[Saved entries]
BEGIN
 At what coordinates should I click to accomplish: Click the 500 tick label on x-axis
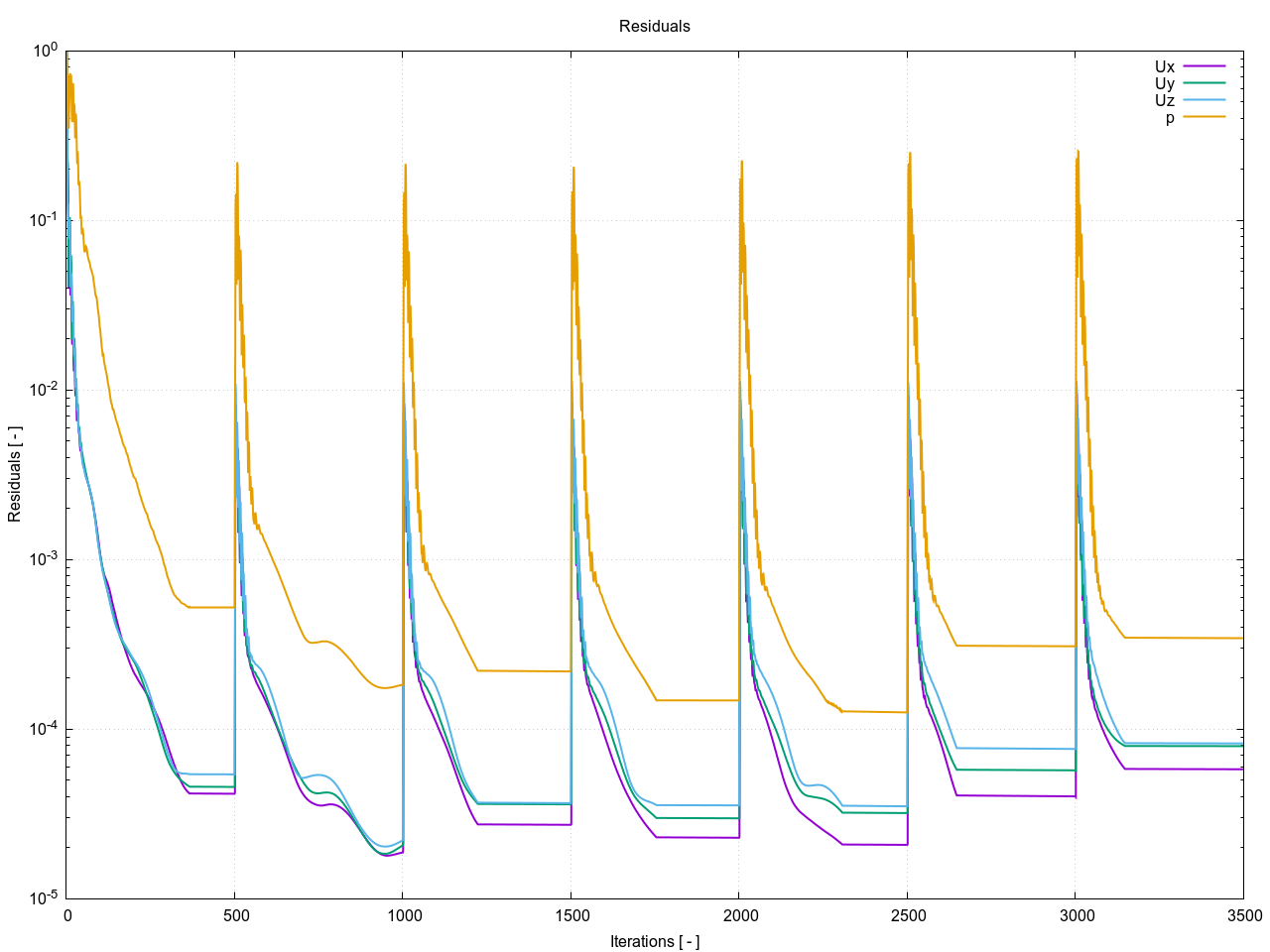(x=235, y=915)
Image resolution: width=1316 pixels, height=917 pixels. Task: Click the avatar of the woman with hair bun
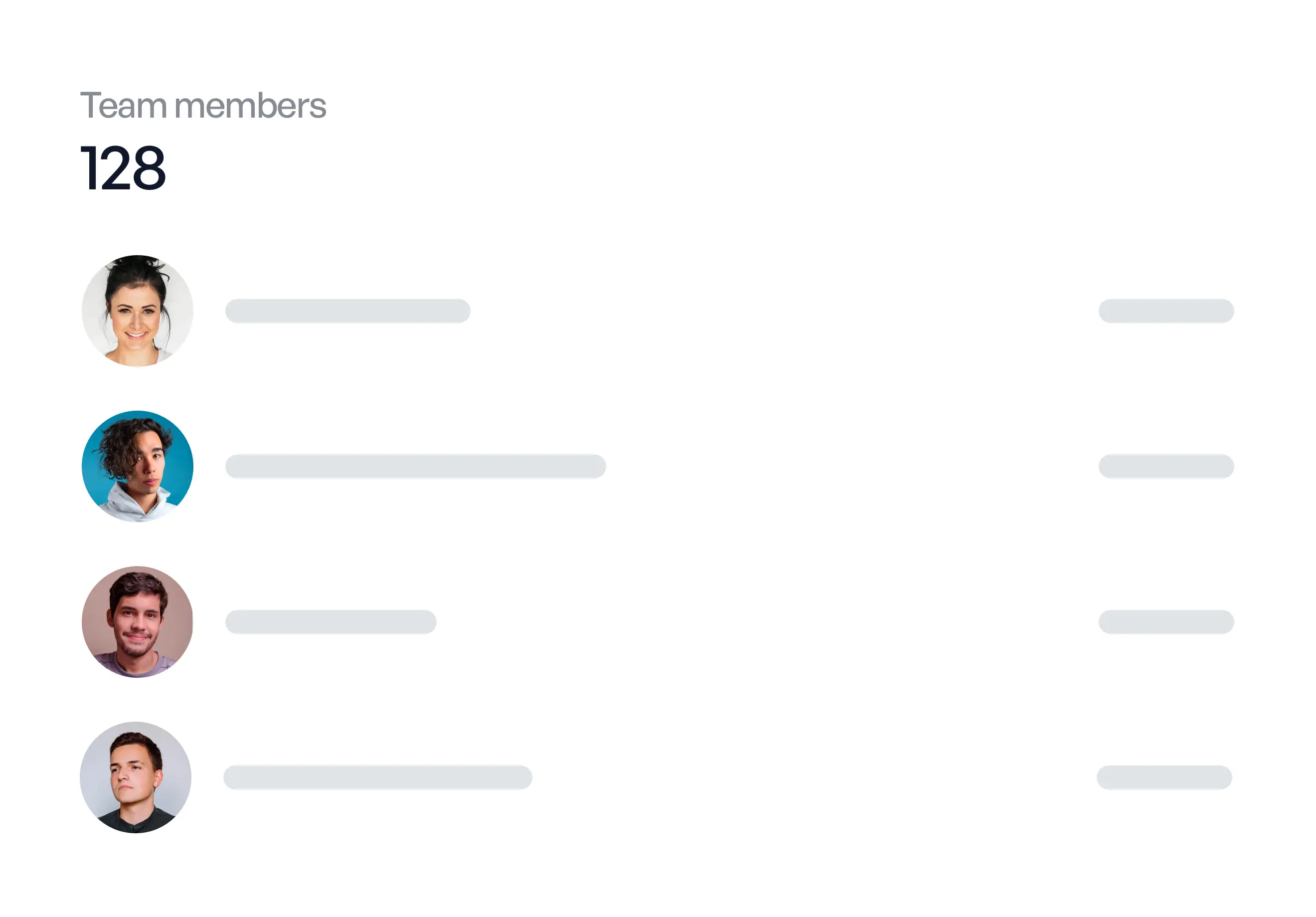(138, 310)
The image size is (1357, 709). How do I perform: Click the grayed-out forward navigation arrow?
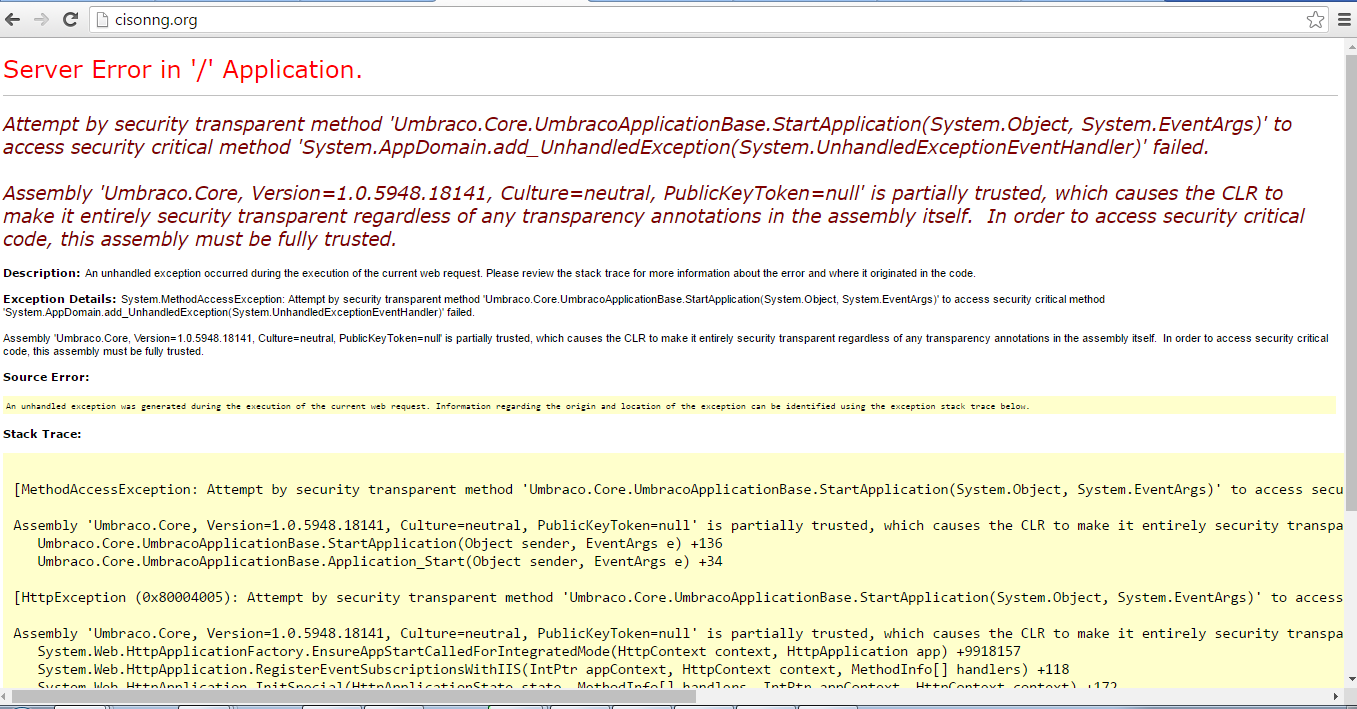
END
**Description of the task:**
Could you repeat each line above exactly as written? Omit the pictures.

**Expected output:**
 At what coordinates should I click to accomplish: Click the 500 tick label on x-axis
(x=235, y=915)
Image resolution: width=1316 pixels, height=917 pixels. Task: Click the avatar of the woman with hair bun
(138, 310)
The image size is (1357, 709). How do I perform: Click the grayed-out forward navigation arrow?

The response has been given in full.